La justicia confirmó la condena a Guillermo Moreno por distorsionar el IPC durante el kirchnerismo, revelando el fraude estadístico para ocultar la inflación real.
La farsa estadística del kirchnerismo: cómo manipularon el INDEC para engañar al país
La Cámara Federal de Casación Penal ratificó la condena a Guillermo Moreno, exsecretario de Comercio del gobierno de Cristina Kirchner, por manipular el Índice de Precios al Consumidor (IPC) entre 2006 y 2007. Este fallo judicial no solo confirma un delito, sino que desnuda una práctica sistemática del kirchnerismo: falsear datos oficiales para construir un relato de prosperidad ficticia.
Moreno fue sentenciado a tres años de prisión en suspenso y seis de inhabilitación por abuso de autoridad y destrucción de registros públicos, en un caso que expone cómo el gobierno intervino el INDEC para maquillar la inflación y cumplir con la orden política de mostrar cifras inferiores al 10%. La justicia demostró que el exfuncionario presionó a técnicos, violó protocolos y distorsionó información clave, todo para sostener una mentira que afectó a millones de argentinos.
El manual kirchnerista: mentir con estadísticas
Los jueces determinaron que Moreno actuó con «marcado interés» en alterar el funcionamiento del INDEC, un organismo que ni siquiera dependía de su área.

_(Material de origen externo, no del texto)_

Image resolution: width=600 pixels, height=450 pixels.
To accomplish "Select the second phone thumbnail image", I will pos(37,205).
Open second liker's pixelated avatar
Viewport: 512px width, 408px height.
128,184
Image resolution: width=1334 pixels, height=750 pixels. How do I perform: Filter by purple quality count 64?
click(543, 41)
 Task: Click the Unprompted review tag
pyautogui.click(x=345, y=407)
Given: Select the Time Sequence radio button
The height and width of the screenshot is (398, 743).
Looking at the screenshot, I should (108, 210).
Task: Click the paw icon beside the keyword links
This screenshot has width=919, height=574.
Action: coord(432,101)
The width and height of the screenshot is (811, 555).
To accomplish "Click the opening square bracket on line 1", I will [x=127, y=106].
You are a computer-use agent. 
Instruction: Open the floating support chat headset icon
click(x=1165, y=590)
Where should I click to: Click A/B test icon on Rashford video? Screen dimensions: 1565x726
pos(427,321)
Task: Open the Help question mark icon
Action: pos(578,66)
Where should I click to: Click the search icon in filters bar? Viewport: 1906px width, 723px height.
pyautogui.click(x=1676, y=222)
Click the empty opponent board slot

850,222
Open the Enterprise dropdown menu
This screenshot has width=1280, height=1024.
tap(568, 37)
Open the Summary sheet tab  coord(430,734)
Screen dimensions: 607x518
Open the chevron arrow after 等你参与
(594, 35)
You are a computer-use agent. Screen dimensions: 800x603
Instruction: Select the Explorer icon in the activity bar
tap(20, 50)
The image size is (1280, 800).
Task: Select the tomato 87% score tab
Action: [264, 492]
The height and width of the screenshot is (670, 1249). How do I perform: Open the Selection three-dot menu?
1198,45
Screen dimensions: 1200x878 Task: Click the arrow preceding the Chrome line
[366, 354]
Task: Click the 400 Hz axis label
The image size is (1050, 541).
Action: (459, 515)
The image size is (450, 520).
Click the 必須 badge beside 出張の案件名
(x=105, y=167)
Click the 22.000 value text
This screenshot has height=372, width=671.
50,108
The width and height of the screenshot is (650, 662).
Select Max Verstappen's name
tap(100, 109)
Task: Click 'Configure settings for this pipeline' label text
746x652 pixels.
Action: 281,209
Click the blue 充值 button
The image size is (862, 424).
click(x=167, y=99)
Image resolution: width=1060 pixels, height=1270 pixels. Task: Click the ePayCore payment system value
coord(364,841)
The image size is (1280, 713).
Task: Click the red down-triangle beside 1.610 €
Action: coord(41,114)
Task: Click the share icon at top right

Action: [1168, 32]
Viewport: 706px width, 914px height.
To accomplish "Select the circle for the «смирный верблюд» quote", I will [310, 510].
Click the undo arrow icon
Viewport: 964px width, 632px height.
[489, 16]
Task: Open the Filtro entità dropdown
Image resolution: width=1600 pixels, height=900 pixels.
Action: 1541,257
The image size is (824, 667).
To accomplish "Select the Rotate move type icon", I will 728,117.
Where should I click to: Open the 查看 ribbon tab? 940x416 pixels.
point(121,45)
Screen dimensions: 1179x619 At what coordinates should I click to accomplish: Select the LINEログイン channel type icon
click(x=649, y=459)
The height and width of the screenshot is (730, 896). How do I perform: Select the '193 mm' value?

Testimonios revelaron que hostigó a empleados, exigió cambios metodológicos y buscó identificar a informantes que aportaban datos reales de precios. Beatriz Paglieri, exdirectora del IPC, también fue condenada, mientras que dos empleadas fueron absueltas.
El fiscal Diego Luciani (el mismo que impulsó la condena a Cristina Kirchner en el caso Vialidad) había pedido una pena mayor, pero el tribunal mantuvo la sentencia original. Lo relevante, sin embargo, no es solo la sanción penal, sino el patrón de manipulación que caracterizó a la era K: falsificar indicadores económicos para sostener un discurso político.
El daño irreparable: inflación oculta y crisis agravada
La intervención del INDEC no fue un error técnico, sino un fraude deliberado. Al distorsionar el IPC, el kirchnerismo engañó a ahorristas, jubilados y empresarios, mientras la inflación real corroía el poder adquisitivo. El resultado fue un descalabro económico que estalló en crisis posteriores, con una ciudadanía que perdió confianza en las instituciones.
La jueza Ángela Ledesma destacó en su fallo que Moreno actuó por «una necesidad particular, más allá del interés público», confirmando que el objetivo era político, no técnico. Mientras el kirchnerismo hablaba de «estadísticas dignas», desmantelaba la credibilidad del organismo.
Una lección para el futuro: nunca más estadísticas politizadas
Este fallo sienta un precedente clave: la justicia puede tardar, pero llega. Sin embargo, queda una deuda: reparar el sistema estadístico argentino, para que nunca más un gobierno use el INDEC como herramienta de propaganda. La condena a Moreno es un paso, pero el verdadero desafío es restaurar la transparencia en un país acostumbrado a que le mientan.
¿Servirá esta sentencia para que ningún gobierno vuelva a manipular las cifras? La respuesta dependerá de si los argentinos exigen, de una vez por todas, instituciones libres de mentiras.